# Instructions to follow
In the entries below, which lines run from the one with "The width and" through the one with "Task: Open the Responsibility tab"? Repeat exactly those, both included, and no pictures.

═════ Provided data

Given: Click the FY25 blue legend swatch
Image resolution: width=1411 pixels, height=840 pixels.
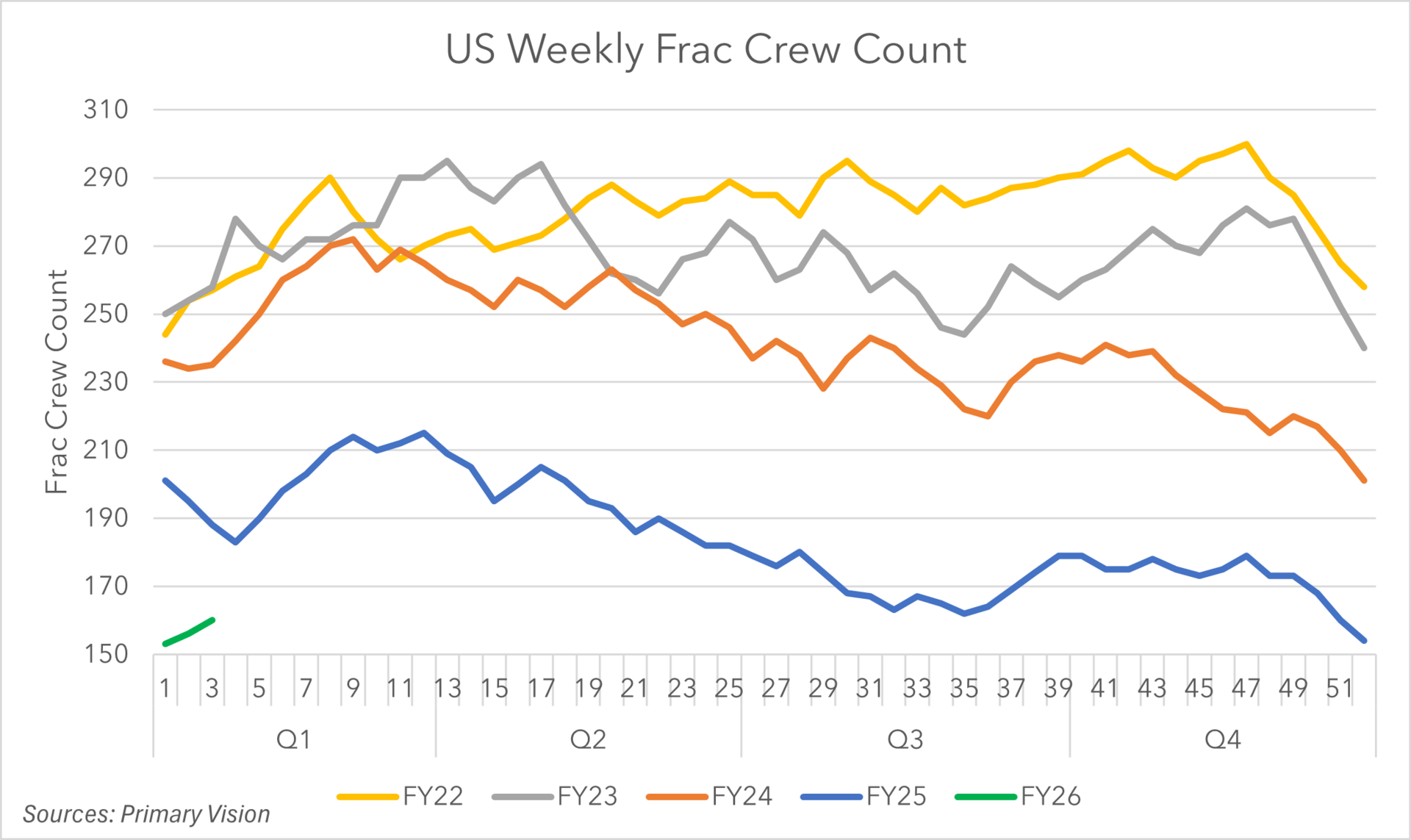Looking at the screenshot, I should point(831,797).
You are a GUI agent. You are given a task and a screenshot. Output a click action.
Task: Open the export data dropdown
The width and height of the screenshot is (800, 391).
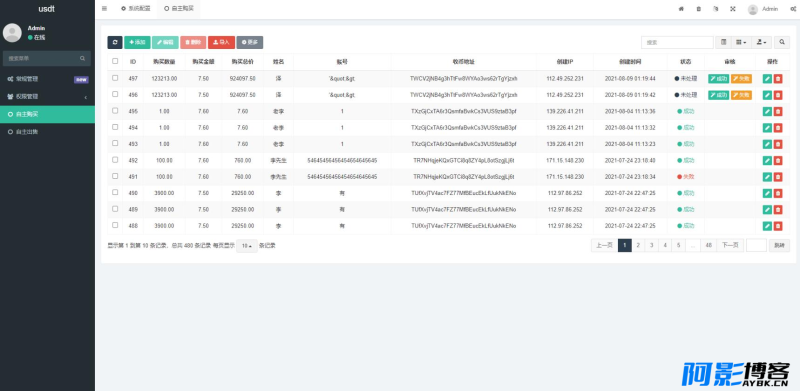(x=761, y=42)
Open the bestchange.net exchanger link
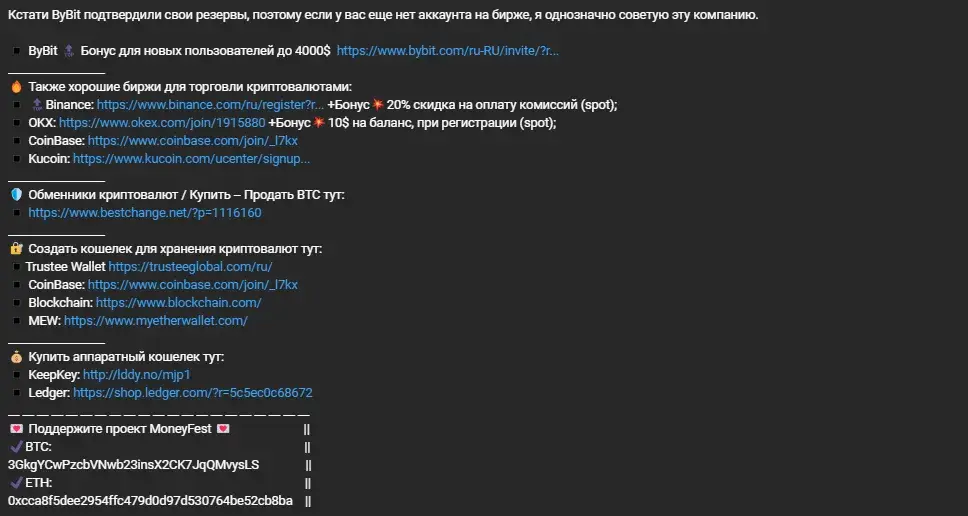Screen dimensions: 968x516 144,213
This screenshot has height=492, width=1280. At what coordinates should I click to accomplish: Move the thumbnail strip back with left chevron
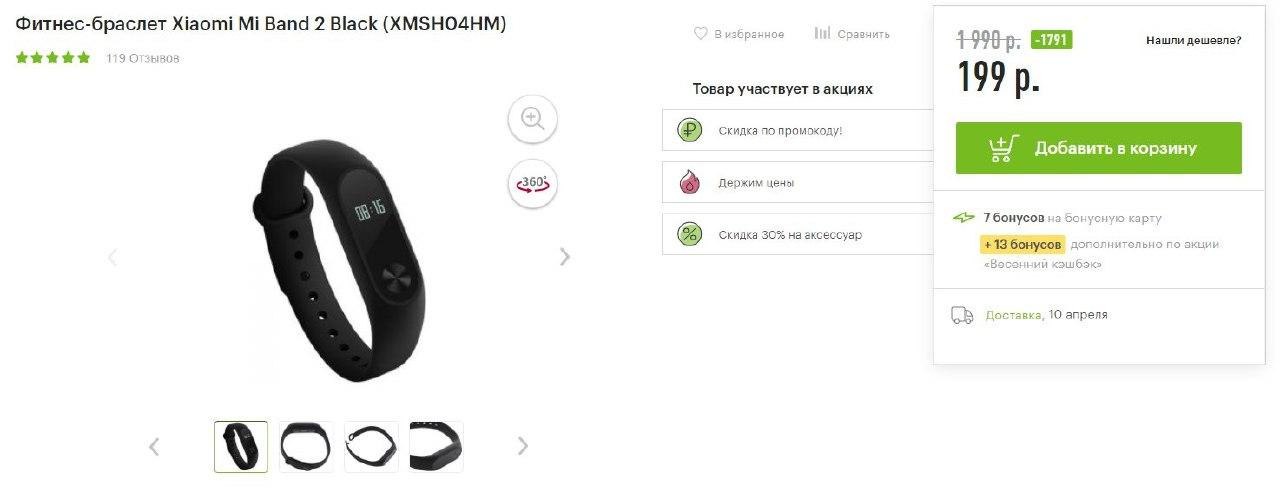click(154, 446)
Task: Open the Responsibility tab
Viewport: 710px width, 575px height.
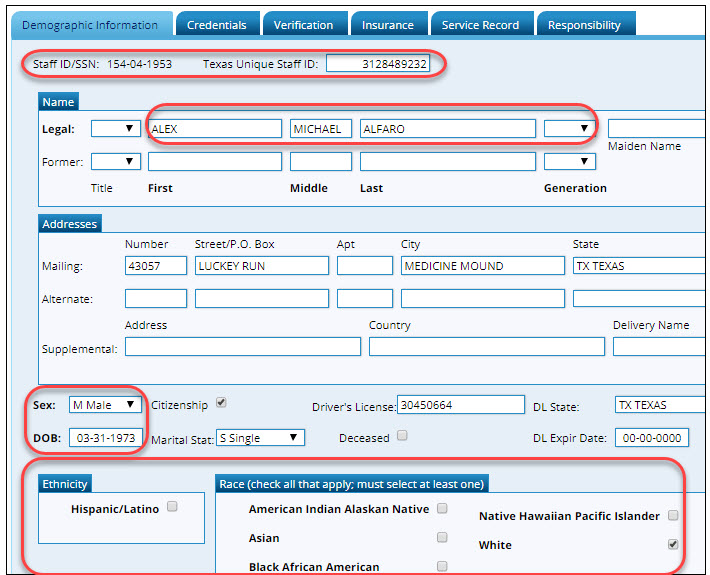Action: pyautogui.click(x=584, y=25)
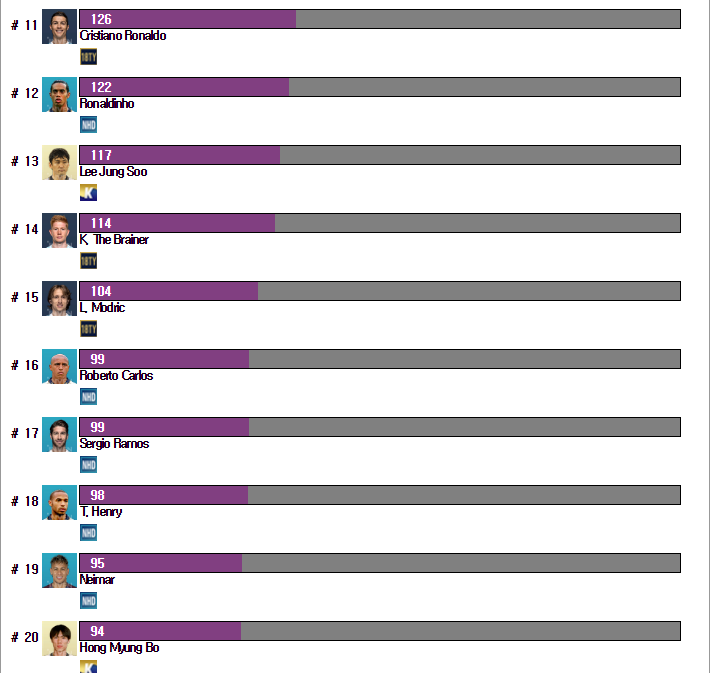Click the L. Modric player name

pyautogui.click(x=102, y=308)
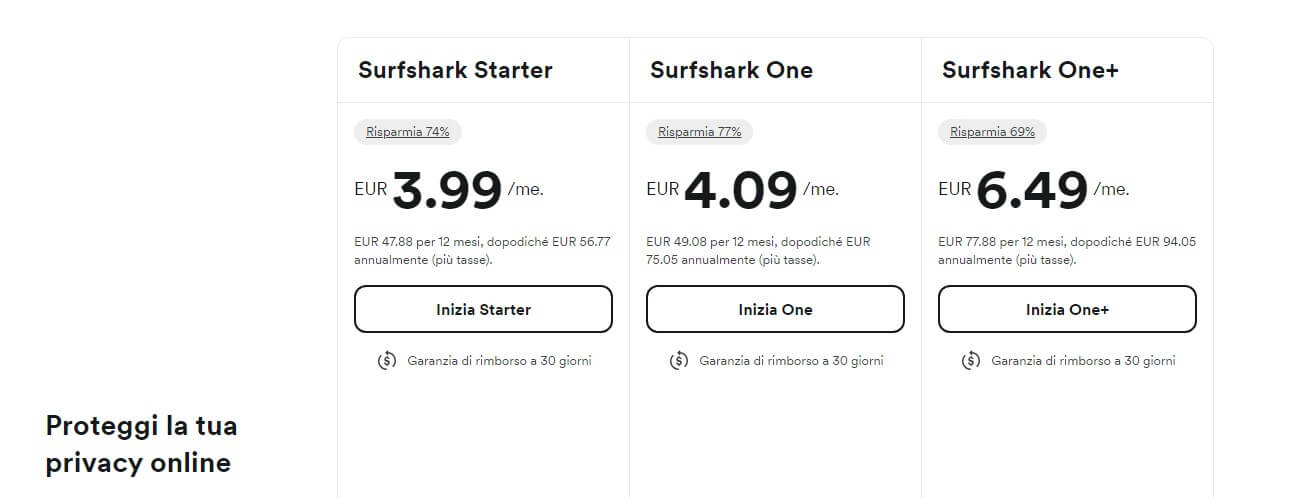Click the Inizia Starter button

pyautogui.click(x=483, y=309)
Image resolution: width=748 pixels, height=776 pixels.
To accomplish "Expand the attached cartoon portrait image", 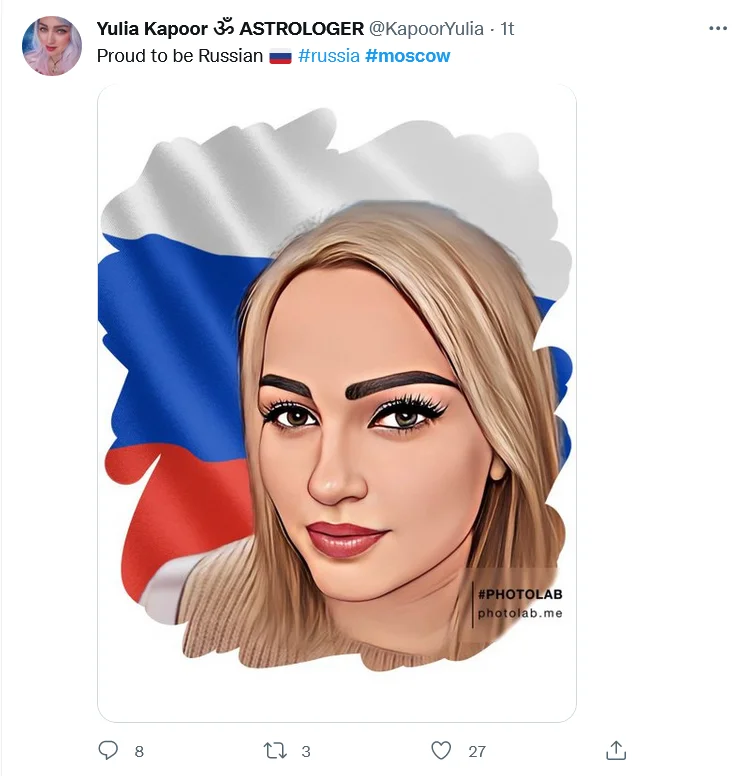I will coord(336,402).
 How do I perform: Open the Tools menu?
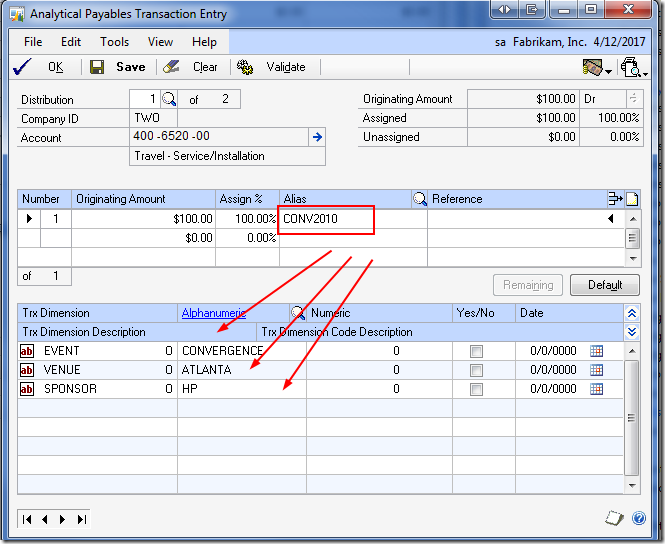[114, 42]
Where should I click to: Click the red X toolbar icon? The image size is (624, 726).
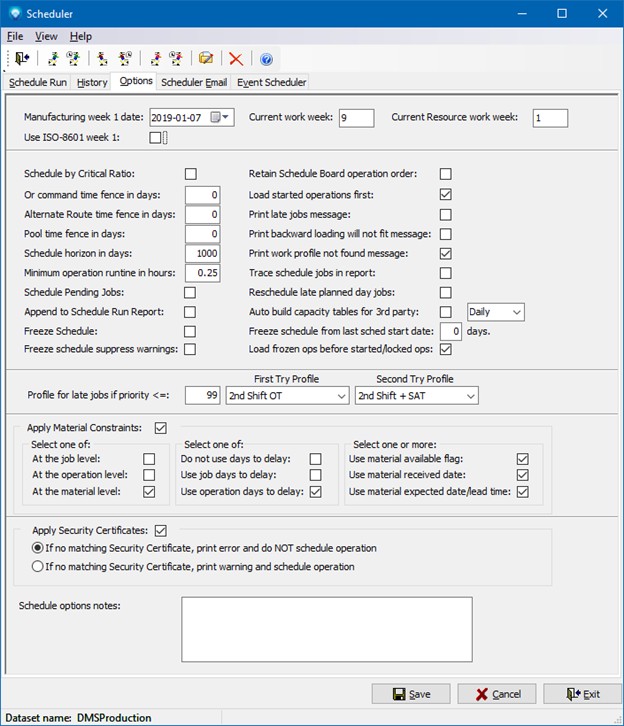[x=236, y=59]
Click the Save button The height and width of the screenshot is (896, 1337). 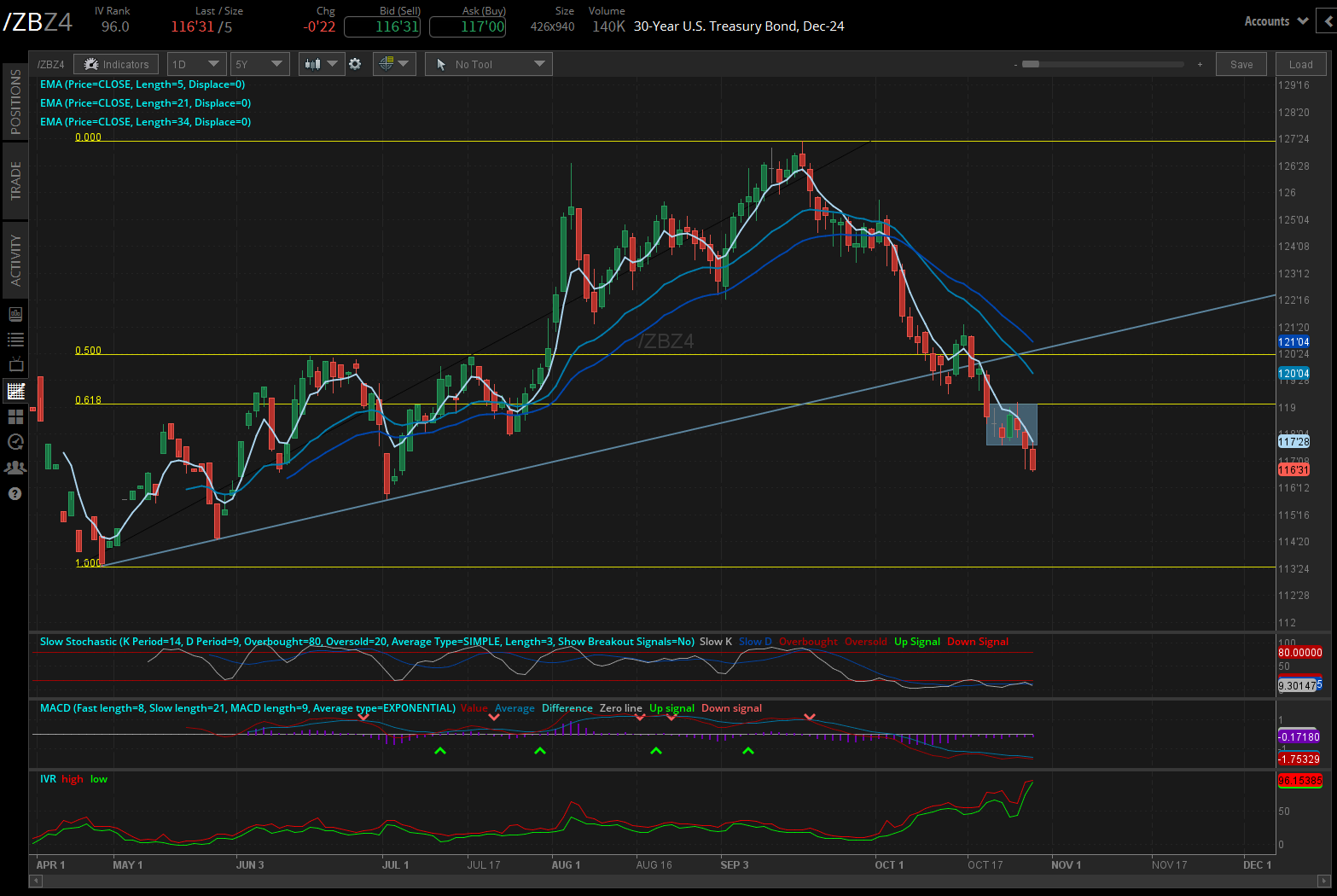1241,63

══════════

# Solution to this task
The width and height of the screenshot is (800, 391).
(x=761, y=42)
Open the bestchange.net exchanger link
Screen dimensions: 968x516 144,213
This screenshot has height=492, width=1280. At what coordinates should I click to accomplish: Move the thumbnail strip back with left chevron
click(154, 446)
Task: Open the Responsibility tab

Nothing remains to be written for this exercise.